**Passage to read**
>>>
Notable research originating from the college includes:

- The Fab@Home project (2006), one of the first two fully open-source DIY 3D printers (alongside RepRap).
- The "Cornell Ranger", a four-legged robot developed in the Biorobotics and Locomotion Laboratory under professor Andy Ruina, which set an unofficial world distance record for an untethered walking robot, traveling 14.3 miles (23 km) on a single battery charge in July 2010, following an earlier record of 5.6 miles set in 2008.
- Team Cornell's "Skynet", a converted Chevrolet Tahoe, was one of six vehicles (out of 35 entrants) to complete all three missions of the 2007 DARPA Grand Challenge and DARPA Urban Challenge, a Defense Advanced Research Projects Agency (DARPA) competition for autonomous vehicles navigating simulated city traffic.
- Early bio-printing of living tissue: in 2006, Hod Lipson (then a professor of Mechanical and Aerospace Engineering) and Lawrence Bonassar (Biomedical Engineering) reported one of the first uses of freeform fabrication to print seeded alginate hydrogels, including meniscus-shaped constructs, in a peer-reviewed study.

== Notable people ==

=== Alumni ===

- David A. Duffield (B.E.E. 1962, MBA 1964) – co-founder of PeopleSoft and Workday; namesake of the college.
- Bill Nye (B.S. Mechanical Engineering, 1977) – science communicator, television personality.
- Robert F. Smith (B.S. Chemical Engineering, 1985) – founder and CEO of Vista Equity Partners; namesake of the R.F. Smith School of Chemical and Biomolecular Engineering.
- Irwin M. Jacobs (B.E.E. 1954, M.S. 1956) – co-founder of Qualcomm; pioneer of CDMA wireless technology.
- Elmer Sperry (attended 1878–1879) – inventor of the gyrocompass; founder of the Sperry Corporation.
<<<
**Data entries**
>>>
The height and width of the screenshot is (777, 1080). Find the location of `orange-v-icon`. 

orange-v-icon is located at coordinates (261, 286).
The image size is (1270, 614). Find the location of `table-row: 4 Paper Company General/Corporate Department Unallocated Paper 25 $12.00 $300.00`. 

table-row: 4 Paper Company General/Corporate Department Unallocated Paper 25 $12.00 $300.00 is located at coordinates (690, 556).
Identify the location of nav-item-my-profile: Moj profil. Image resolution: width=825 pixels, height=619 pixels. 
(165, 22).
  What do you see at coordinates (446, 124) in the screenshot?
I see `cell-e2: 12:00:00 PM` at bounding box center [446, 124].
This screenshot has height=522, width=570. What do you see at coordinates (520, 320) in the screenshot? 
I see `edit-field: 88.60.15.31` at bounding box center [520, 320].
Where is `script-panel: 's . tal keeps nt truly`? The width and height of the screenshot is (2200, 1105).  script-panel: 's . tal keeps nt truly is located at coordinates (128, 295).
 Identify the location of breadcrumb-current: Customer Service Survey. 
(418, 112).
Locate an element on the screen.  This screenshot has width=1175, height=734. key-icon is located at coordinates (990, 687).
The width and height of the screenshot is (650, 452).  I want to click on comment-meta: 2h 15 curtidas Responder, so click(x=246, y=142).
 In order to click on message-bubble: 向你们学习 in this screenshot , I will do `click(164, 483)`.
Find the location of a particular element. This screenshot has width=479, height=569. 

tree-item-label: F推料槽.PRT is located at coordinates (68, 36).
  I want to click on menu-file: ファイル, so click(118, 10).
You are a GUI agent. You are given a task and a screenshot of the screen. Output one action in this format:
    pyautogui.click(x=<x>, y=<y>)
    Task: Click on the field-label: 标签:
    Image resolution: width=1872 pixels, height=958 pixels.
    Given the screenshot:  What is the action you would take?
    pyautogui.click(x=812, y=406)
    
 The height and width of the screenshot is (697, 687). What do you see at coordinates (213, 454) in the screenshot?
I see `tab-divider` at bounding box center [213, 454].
<<<
**Problems and tasks**
a. List every alumnus named in the text about Cornell's engineering college.
b. For each statement, say whether the text about Cornell's engineering college supports it, and quote the words that decide it. (i) The Cornell Ranger traveled 14.3 miles on one battery charge in July 2010. (ii) Skynet was a converted Ford truck. (iii) Bill Nye's degree was in Chemical Engineering.
c. Continue the text about Cornell's engineering college from where it stops.
The records have no connection to the text about Cornell's engineering college.

**Responses by task**
a. David A. Duffield, Bill Nye, Robert F. Smith, Irwin M. Jacobs, Elmer Sperry

b.
(i) Yes: "traveling 14.3 miles (23 km) on a single battery charge in July 2010"
(ii) No: "a converted Chevrolet Tahoe"
(iii) No: "Bill Nye (B.S. Mechanical Engineering, 1977)"

c.
- Willis Carrier (M.E. 1901) – inventor of modern air conditioning; founder of the Carrier Corporation.
- Nora Stanton Blatch Barney (Civil Engineering, 1905) – first woman to earn an engineering degree at Cornell.
- Kate Gleason (attended Sibley College, 1880s) – industrialist; first woman elected to the American Society of Mechanical Engineers.
- John A. Swanson (B.M.E. 1961, M.Eng. 1963) – founder of ANSYS, Inc.
- Franklin W. Olin (Class of 1886) – industrialist; namesake of Olin Hall and Olin College of Engineering.
- Robert S. Langer (B.S. Chemical Engineering, 1970) – MIT Institute Professor; pioneer in biotechnology, drug delivery, and tissue engineering; co-founder of Moderna; member of the National Academy of Sciences, National Academy of Engineering, National Academy of Medicine, and National Academy of Inventors; recipient of the National Medal of Science and National Medal of Technology and Innovation.

=== Faculty ===

- Robert Henry Thurston – founding director of the Sibley College, 1885–1903; founder of the American Society of Mechanical Engineers.
- Dale R. Corson – physicist, later Cornell University president; designed the Pew Engineering Quad sundial.
- Juris Hartmanis – founding chair of Cornell's Department of Computer Science, which was jointly housed in the College of Engineering and the College of Arts and Sciences at its 1965 founding; 1993 Turing Award laureate.
- Robert C. Richardson – professor of Applied and Engineering Physics; 1996 Nobel Prize in Physics.
- Solomon C. Hollister – Dean of the College of Engineering, 1937–1959; namesake of Hollister Hall.
- Michal Lipson – professor, School of Electrical and Computer Engineering, 2001–2015; MacArthur Fellow (2010).
- Lynden A. Archer – Joseph Silbert Dean of Engineering, 2020–present.